MANILA, Filipina — Pengadilan Banding (CA) telah menolak permintaan peninjauan ulang yang diajukan oleh produsen obat Perancis Sanofi Pasteur Inc. atas penolakan bandingnya untuk meninjau pencabutan sertifikat registrasi produk (CPR) pemerintah untuk vaksin kontroversialnya terhadap demam berdarah, Dengvaxia.
Dalam resolusi tertanggal 20 September, pengadilan banding menolak permintaan Sanofi untuk membatalkan keputusan tanggal 31 Januari, yang menolak permohonan peninjauan kembali karena dianggap dapat diperdebatkan dan bersifat akademis.
“Permintaan peninjauan kembali berdasarkan argumen yang telah diajukan ke Pengadilan ini dan dianggap tidak berdasar dapat ditolak begitu saja, karena akan sia-sia jika Pengadilan ini mengulanginya”, kata bagian dari resolusi yang ditulis oleh Hakim Eduardo Ramos Jr.
BACA: CA menolak banding Sanofi atas kasus Dengvaxia
Kasus ini didasarkan pada perintah Badan Pengawas Obat dan Makanan (FDA) tertanggal 21 Desember 2018, yang secara permanen mencabut CPR untuk Dengvaxia setelah Sanofi gagal memberikan bukti dokumenter yang menunjukkan bahwa vaksin tersebut aman dan efektif untuk penggunaan publik.
Artikel berlanjut setelah iklan ini
CPR yang sudah habis masa berlakunya
Keputusan FDA ini diambil lebih dari setahun setelah Sanofi mengumumkan pada bulan November 2017 bahwa vaksin tersebut dapat menyebabkan demam berdarah parah pada individu yang tidak memiliki riwayat tertular penyakit yang ditularkan oleh nyamuk tersebut. Hal ini menyebabkan penghentian program vaksinasi yang dimulai pemerintah pada tahun 2016 setelah terjadi lonjakan kasus.
Artikel berlanjut setelah iklan ini
Dalam keputusannya atas petisi yang diajukan oleh Sanofi terhadap Departemen Kesehatan (DOH) dan FDA, pengadilan banding mengatakan pada bulan Januari bahwa berakhirnya izin edar yang diberikan kepada perusahaan farmasi tersebut pada bulan Desember 2020 membuat kasus tersebut dapat diperdebatkan dan bersifat akademis.
Dampak yang lebih luas
Sanofi kemudian mengajukan mosi peninjauan kembali pada tanggal 28 Februari, dengan alasan bahwa pengadilan seharusnya menangani permasalahan yang diangkat dalam petisi meskipun CPR telah berakhir dan tidak ada perintah baru.

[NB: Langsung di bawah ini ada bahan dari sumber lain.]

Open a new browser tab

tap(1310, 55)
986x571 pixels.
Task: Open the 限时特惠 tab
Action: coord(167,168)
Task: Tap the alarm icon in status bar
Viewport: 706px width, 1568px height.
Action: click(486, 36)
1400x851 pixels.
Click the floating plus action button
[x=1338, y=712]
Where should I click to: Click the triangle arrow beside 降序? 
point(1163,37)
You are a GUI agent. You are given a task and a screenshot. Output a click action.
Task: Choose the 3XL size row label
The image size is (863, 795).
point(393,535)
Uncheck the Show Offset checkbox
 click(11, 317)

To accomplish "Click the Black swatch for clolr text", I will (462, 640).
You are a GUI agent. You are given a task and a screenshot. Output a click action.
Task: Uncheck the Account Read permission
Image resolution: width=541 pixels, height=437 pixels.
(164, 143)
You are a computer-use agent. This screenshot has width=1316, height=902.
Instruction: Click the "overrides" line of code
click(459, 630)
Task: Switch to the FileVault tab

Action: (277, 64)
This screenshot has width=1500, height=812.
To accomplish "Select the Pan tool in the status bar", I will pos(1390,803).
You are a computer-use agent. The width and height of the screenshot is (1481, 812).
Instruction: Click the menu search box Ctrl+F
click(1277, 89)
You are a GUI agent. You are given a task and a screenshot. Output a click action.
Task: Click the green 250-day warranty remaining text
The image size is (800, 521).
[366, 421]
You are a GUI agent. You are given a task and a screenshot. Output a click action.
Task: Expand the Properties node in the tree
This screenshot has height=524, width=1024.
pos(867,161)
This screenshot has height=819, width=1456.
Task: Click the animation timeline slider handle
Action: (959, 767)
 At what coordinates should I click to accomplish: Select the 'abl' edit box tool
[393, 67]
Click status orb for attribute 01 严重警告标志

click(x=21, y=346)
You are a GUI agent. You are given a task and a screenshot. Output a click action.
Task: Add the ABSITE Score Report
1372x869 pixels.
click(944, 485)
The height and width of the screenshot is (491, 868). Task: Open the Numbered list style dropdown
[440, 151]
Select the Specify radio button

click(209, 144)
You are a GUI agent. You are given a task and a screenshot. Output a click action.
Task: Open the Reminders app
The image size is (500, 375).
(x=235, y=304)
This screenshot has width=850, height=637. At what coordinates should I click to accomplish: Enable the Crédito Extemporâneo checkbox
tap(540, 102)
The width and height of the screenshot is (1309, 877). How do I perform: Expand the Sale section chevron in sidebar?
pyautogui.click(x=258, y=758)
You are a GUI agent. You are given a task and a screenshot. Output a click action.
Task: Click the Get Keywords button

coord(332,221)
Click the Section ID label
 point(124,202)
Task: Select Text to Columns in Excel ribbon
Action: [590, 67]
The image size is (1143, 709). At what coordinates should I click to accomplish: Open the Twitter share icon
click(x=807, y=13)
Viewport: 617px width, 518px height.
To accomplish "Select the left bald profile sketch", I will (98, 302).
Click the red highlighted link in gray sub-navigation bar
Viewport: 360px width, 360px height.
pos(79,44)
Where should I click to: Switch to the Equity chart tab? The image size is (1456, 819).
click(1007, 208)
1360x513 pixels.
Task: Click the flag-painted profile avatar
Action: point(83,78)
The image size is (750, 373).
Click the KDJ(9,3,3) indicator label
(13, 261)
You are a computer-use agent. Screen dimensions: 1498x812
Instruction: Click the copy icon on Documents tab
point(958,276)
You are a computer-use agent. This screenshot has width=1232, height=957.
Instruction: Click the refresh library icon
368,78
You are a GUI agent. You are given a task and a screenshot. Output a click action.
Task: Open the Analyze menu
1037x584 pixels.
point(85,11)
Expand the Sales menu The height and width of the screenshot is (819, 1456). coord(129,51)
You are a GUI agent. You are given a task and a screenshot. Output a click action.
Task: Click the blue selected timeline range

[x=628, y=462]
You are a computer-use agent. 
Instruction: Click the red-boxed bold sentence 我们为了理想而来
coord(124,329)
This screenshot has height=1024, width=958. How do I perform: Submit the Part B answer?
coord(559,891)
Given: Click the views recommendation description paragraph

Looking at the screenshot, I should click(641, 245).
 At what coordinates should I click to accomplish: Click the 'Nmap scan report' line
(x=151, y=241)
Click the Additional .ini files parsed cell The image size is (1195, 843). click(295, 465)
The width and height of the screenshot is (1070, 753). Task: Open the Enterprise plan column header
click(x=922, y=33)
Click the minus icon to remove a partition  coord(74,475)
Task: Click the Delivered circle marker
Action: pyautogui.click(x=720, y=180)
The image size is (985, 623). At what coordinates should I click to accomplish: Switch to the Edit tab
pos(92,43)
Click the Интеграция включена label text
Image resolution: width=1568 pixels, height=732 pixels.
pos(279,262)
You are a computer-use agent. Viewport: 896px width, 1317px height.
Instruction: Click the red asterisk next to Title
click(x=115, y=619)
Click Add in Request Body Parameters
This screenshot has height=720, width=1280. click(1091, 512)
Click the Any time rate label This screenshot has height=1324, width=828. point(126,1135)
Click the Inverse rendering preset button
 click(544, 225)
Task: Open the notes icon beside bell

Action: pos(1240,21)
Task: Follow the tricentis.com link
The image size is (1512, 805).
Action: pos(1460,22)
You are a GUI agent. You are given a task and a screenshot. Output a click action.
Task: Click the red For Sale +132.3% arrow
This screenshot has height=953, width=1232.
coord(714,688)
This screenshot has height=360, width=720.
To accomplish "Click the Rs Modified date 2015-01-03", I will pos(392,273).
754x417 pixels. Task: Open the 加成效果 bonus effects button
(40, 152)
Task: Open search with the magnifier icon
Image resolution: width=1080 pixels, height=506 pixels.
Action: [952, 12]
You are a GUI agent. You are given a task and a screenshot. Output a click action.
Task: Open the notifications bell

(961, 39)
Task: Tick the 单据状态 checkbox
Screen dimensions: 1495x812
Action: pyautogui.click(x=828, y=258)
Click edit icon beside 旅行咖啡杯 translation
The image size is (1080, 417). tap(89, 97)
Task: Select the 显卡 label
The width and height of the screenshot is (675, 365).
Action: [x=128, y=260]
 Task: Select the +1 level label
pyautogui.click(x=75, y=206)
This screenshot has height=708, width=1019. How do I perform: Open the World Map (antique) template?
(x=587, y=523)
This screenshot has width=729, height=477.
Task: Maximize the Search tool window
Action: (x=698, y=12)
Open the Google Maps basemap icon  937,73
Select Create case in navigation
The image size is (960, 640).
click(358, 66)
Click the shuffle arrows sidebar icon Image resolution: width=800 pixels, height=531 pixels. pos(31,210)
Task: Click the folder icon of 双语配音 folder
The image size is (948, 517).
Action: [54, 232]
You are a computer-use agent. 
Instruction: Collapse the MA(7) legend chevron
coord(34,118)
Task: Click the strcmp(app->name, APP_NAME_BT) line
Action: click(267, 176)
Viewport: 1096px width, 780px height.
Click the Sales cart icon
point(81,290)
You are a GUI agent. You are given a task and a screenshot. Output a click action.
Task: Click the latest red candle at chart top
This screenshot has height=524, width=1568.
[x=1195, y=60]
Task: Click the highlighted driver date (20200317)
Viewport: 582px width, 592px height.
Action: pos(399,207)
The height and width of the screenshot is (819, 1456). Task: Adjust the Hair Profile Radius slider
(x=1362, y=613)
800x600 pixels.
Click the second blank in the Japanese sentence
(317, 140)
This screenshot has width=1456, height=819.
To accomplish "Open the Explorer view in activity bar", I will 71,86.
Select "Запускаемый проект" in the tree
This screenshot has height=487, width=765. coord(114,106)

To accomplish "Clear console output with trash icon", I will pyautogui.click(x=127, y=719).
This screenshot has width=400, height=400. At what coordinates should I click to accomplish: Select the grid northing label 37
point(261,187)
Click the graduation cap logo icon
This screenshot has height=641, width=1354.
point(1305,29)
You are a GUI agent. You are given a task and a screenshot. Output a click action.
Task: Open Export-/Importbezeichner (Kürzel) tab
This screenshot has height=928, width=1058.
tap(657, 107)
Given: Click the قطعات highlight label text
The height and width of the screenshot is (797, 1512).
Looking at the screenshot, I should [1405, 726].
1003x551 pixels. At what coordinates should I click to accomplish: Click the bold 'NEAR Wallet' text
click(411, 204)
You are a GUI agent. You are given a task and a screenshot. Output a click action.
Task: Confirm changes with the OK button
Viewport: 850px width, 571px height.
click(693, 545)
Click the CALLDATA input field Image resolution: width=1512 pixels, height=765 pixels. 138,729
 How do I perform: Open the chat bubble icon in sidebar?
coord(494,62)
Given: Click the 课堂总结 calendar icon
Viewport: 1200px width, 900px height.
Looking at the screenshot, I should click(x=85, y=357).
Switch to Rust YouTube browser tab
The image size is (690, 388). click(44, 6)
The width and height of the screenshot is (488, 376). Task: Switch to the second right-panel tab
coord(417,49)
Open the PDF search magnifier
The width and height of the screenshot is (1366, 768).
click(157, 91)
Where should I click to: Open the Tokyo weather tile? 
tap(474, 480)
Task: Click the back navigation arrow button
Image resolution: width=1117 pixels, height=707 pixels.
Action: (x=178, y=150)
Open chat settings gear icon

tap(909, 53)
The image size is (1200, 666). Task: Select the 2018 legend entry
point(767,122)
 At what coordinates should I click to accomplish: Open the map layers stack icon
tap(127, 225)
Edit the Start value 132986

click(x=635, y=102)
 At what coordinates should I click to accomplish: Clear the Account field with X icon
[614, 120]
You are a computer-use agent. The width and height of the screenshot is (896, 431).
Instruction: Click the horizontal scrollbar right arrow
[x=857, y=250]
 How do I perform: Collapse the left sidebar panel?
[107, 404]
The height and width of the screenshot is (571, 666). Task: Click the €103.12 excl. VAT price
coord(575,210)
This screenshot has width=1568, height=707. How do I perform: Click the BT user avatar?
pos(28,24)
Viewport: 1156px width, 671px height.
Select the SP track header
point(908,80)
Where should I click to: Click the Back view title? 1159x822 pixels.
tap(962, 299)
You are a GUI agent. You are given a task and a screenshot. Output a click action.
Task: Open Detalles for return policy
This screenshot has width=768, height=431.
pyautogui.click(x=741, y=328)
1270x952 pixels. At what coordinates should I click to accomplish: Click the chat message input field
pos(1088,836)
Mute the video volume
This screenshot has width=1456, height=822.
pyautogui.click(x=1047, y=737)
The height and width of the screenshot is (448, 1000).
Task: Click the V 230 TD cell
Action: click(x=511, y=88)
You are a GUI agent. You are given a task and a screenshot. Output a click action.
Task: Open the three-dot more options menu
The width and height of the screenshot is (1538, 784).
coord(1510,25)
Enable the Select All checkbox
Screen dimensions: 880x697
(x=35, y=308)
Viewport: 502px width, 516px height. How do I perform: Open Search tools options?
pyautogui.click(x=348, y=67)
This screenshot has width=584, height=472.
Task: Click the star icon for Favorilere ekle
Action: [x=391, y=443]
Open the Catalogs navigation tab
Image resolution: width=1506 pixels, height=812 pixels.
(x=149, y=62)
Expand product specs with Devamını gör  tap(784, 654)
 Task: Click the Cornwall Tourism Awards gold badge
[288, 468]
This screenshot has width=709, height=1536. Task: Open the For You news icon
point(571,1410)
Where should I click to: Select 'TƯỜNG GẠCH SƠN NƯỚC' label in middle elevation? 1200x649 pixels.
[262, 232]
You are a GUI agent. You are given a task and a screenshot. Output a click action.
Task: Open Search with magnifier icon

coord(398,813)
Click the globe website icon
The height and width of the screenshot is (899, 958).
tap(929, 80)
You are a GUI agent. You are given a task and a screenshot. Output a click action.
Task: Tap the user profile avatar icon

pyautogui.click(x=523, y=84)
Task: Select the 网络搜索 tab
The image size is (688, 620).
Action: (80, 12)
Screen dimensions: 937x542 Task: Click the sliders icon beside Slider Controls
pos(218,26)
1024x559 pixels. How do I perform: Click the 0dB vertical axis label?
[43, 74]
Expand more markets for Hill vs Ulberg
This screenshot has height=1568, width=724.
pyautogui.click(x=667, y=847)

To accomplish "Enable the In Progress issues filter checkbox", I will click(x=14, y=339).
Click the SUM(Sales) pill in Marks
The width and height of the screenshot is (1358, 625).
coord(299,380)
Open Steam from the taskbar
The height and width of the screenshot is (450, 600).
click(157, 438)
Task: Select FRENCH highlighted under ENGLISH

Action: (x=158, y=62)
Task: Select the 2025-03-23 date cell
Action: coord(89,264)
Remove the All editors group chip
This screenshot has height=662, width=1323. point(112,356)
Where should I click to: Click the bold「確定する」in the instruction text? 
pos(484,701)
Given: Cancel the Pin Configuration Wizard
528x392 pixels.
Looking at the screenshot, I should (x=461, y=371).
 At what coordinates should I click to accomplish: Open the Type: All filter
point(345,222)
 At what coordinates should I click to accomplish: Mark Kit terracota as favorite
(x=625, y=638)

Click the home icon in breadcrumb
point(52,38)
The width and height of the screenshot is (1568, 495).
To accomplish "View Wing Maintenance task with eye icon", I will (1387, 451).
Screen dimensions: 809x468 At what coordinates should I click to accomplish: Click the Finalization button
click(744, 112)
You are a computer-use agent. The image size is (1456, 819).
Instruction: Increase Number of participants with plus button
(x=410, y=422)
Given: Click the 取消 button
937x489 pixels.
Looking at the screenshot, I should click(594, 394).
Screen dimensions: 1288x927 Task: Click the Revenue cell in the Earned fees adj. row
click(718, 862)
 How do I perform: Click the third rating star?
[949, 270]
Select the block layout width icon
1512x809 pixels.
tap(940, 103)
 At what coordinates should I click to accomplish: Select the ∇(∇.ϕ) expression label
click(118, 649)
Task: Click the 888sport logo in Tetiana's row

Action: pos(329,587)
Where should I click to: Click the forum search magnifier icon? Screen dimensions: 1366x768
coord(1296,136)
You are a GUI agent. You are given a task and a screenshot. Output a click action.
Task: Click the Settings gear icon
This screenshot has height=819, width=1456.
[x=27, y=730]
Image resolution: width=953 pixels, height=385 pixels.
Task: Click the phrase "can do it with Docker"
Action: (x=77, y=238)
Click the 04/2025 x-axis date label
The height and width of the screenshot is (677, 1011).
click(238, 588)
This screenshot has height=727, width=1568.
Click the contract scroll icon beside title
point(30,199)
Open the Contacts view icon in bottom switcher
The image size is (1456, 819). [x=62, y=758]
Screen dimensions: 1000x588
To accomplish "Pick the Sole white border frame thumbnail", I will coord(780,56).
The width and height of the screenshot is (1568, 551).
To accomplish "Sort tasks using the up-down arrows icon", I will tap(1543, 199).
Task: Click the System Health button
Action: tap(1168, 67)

Sanofi bersikeras bahwa setiap keputusan pengadilan mengenai masalah ini akan mempengaruhi pemasaran dan komersialisasi obat-obatan dan vaksin di Filipina.
DOH dan FDA, yang diwakili oleh Kantor Kejaksaan Agung, mengatakan dalam komentar mereka bahwa Sanofi “hanya tertarik untuk membenarkan dirinya sendiri” dan bahwa keringanan yang diminta “tidak[es] gagal untuk mempromosikan atau membela kepentingan umum rakyat Filipina.”